Look through the listing below, and wherever a line has the string "name", pull it out.
LISTED ENTRIES START
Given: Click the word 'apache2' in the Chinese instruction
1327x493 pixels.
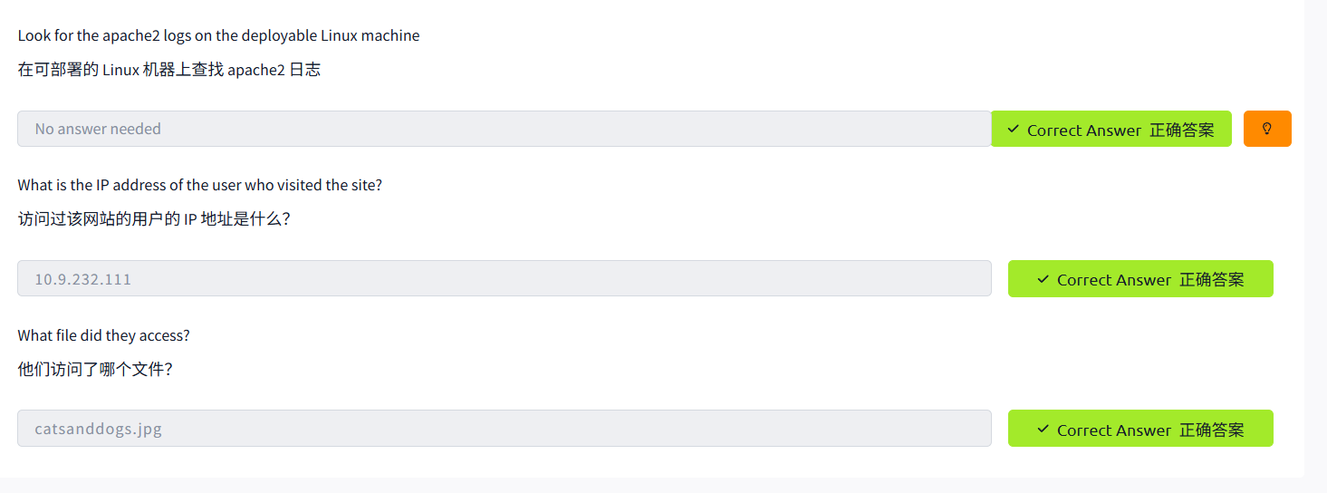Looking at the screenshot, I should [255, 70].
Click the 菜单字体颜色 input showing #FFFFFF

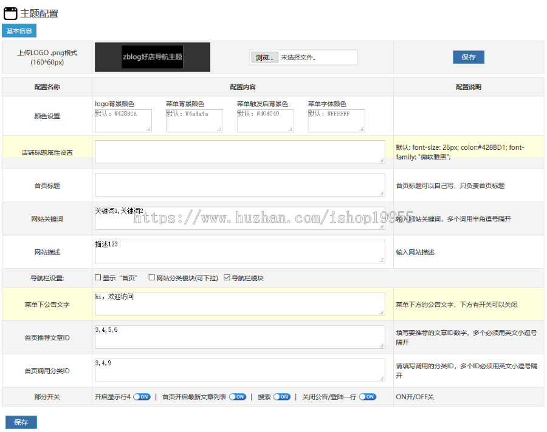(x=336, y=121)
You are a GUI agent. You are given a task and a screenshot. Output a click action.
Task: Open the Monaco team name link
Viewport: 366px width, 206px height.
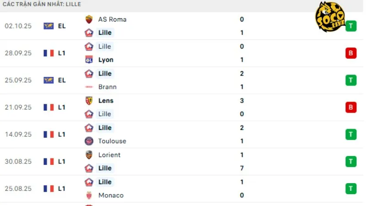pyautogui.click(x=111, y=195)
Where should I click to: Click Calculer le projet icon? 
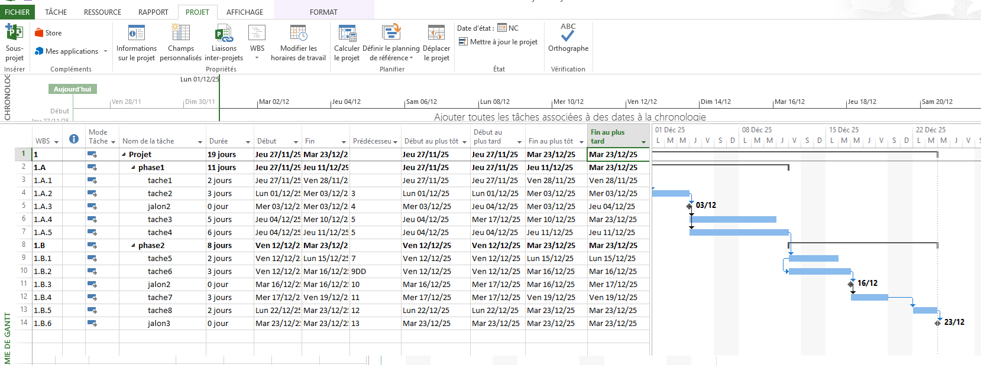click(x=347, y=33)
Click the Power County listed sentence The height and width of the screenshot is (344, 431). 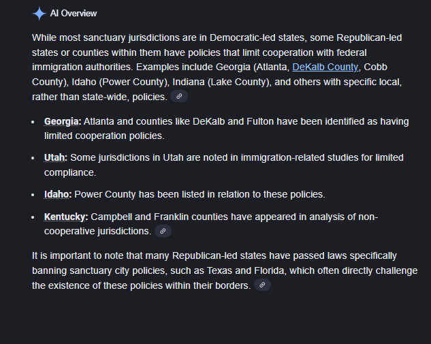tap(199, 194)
LISTED ENTRIES END
LISTED ENTRIES START
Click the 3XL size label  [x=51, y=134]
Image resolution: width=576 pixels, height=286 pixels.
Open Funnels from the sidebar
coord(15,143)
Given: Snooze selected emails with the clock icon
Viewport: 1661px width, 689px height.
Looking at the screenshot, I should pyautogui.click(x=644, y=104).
LISTED ENTRIES END
LISTED ENTRIES START
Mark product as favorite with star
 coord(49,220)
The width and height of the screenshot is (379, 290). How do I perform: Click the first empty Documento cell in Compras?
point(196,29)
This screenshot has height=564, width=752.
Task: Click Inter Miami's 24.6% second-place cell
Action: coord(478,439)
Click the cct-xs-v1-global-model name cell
LISTED ENTRIES END
RESPONSE.
Task: Open the Monaco team name link
Click the cct-xs-v1-global-model name cell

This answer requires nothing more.